§ **YOUR GOAL**
Each line of the material beneath should be duplicated exactly.

§ **DATASET EXCERPTS**
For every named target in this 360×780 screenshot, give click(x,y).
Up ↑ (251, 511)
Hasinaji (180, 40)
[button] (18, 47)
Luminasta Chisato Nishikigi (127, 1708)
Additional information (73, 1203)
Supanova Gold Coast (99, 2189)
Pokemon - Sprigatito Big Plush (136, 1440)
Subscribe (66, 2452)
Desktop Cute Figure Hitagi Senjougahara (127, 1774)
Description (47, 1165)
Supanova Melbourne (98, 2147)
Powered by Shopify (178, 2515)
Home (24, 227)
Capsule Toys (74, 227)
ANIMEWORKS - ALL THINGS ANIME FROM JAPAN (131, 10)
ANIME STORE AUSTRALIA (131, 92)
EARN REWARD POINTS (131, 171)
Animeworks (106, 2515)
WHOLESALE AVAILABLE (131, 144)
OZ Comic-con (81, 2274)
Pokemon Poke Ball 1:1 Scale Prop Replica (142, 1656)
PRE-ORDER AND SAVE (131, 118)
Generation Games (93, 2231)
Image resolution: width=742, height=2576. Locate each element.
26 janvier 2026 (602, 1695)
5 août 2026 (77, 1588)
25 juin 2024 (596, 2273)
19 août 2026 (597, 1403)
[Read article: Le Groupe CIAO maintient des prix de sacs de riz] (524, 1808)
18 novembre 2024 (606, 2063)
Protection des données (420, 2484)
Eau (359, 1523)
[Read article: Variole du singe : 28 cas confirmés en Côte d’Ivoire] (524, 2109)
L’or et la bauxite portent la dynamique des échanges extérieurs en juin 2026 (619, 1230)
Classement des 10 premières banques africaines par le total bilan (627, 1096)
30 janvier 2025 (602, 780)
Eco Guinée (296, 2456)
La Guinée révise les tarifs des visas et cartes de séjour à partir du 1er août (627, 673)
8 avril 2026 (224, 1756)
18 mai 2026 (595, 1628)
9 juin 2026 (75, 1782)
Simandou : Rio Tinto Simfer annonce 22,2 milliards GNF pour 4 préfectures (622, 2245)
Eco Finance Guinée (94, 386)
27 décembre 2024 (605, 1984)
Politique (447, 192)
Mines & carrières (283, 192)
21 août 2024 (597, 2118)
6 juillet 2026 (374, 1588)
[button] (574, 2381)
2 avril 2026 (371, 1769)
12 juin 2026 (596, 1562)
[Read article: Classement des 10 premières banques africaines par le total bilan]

§ **TASK RESULT**
For every named target in this 360×780 screenshot, give click(x,y).
Up ↑ (251, 511)
Hasinaji (180, 40)
[button] (18, 47)
Luminasta Chisato Nishikigi (127, 1708)
Additional information (73, 1203)
Supanova Gold Coast (99, 2189)
Pokemon - Sprigatito Big Plush (136, 1440)
Subscribe (66, 2452)
Desktop Cute Figure Hitagi Senjougahara (127, 1774)
Description (47, 1165)
Supanova Melbourne (98, 2147)
Powered by Shopify (178, 2515)
Home (24, 227)
Capsule Toys (74, 227)
ANIMEWORKS - ALL THINGS ANIME FROM JAPAN (131, 10)
ANIME STORE AUSTRALIA (131, 92)
EARN REWARD POINTS (131, 171)
Animeworks (106, 2515)
WHOLESALE AVAILABLE (131, 144)
OZ Comic-con (81, 2274)
Pokemon Poke Ball 1:1 Scale Prop Replica (142, 1656)
PRE-ORDER AND SAVE (131, 118)
Generation Games (93, 2231)
Image resolution: width=742, height=2576. Locate each element.
26 janvier 2026 (602, 1695)
5 août 2026 (77, 1588)
25 juin 2024 (596, 2273)
19 août 2026 (597, 1403)
[Read article: Le Groupe CIAO maintient des prix de sacs de riz] (524, 1808)
18 novembre 2024 (606, 2063)
Protection des données (420, 2484)
Eau (359, 1523)
[Read article: Variole du singe : 28 cas confirmés en Côte d’Ivoire] (524, 2109)
L’or et la bauxite portent la dynamique des échanges extérieurs en juin 2026 (619, 1230)
Classement des 10 premières banques africaines par le total bilan (627, 1096)
30 janvier 2025 (602, 780)
Eco Guinée (296, 2456)
La Guinée révise les tarifs des visas et cartes de séjour à partir du 1er août (627, 673)
8 avril 2026 (224, 1756)
18 mai 2026 (595, 1628)
9 juin 2026 (75, 1782)
Simandou : Rio Tinto Simfer annonce 22,2 milliards GNF pour 4 préfectures (622, 2245)
Eco Finance Guinée (94, 386)
27 décembre 2024 (605, 1984)
Politique (447, 192)
Mines & carrières (283, 192)
21 août 2024 (597, 2118)
6 juillet 2026 (374, 1588)
[button] (574, 2381)
2 avril 2026 (371, 1769)
12 juin 2026 (596, 1562)
[Read article: Classement des 10 premières banques africaines par le total bilan]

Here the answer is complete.